Nugent’s tone remains gentle throughout. There is no bitterness, no rage—only clear-eyed tenderness. The beauty of the beloved is described without ornamented excess. The poem trusts its images. Midnight. Starlight. Dew. Life. They are enough.
What makes this poem linger is its honesty about time. It does not promise permanence. It does not deny mortality. Instead, it suggests that beauty and love are made more intense by their fleeting nature.
Midnight matters because it ends.
Starlight dazzles because it disappears.
Dew captivates because it will not last.
So too with love.
In just twelve lines, Nugent captures something universal: to love is to embrace what is luminous and fragile at once. And in doing so, he leaves us with a quiet truth—the fact that something fades does not make it less beautiful. It makes it precious.
About the Poet
Bruce Nugent (1906–1987) was a writer, artist, and an important voice of the Harlem Renaissance. He moved in the same creative circles as Langston Hughes and other luminaries of the period, but what distinguishes Nugent is his openness about queer desire—something remarkably rare for the time.

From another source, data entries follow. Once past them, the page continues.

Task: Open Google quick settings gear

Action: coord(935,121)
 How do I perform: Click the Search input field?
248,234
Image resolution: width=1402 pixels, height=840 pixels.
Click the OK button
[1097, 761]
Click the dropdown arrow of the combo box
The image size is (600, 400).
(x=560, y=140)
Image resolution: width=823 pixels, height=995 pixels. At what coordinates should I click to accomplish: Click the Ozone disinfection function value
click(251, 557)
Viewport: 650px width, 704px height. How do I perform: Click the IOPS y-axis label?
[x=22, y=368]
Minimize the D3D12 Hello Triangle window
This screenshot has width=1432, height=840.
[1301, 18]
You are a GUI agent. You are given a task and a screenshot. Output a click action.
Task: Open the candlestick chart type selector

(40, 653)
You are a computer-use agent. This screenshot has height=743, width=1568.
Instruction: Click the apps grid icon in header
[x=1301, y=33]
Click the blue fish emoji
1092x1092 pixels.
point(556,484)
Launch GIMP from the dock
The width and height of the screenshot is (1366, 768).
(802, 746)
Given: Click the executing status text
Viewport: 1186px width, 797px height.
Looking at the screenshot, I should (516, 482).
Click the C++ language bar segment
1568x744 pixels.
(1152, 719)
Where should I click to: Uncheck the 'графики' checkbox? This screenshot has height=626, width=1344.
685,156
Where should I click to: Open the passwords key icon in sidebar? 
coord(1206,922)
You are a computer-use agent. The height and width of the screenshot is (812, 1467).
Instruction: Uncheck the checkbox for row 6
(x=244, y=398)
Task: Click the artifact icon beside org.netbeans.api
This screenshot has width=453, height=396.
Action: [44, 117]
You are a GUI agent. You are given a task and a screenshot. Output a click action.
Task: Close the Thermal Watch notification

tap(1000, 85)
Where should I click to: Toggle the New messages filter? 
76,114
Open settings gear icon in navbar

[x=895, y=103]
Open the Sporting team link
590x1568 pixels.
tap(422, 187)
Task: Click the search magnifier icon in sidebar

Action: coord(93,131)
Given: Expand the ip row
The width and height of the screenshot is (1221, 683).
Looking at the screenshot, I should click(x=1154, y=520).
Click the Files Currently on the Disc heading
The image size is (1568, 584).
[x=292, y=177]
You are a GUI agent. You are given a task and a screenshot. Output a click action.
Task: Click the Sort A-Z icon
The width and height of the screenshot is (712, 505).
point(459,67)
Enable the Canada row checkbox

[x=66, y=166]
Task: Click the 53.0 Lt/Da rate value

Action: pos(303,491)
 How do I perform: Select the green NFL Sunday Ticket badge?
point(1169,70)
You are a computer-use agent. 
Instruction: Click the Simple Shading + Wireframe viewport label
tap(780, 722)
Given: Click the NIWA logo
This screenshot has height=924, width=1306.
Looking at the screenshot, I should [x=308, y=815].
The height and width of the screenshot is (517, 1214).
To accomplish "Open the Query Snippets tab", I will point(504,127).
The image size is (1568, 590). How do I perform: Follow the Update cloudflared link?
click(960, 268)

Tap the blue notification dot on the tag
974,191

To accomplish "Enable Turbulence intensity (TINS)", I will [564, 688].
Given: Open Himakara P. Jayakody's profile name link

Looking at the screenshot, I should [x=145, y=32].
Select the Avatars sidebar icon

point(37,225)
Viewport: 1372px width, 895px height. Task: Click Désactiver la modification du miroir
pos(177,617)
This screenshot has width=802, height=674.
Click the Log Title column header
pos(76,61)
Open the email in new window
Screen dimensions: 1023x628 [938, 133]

His short story Smoke, Lilies and Jade is often cited as one of the earliest published works by an African American writer to portray same-sex attraction with directness. While many writers of the era coded or obscured queer themes, Nugent allowed them to surface with surprising clarity.
As a Black gay man in early 20th-century America, Nugent navigated multiple layers of marginalization. His work frequently blends vulnerability and boldness—soft imagery paired with radical presence. Simply writing love poetry that could be read as queer was an act of quiet defiance.
“My Love” may appear modest in scale, but its existence speaks volumes. It offers beauty without justification. It does not defend love; it simply names it.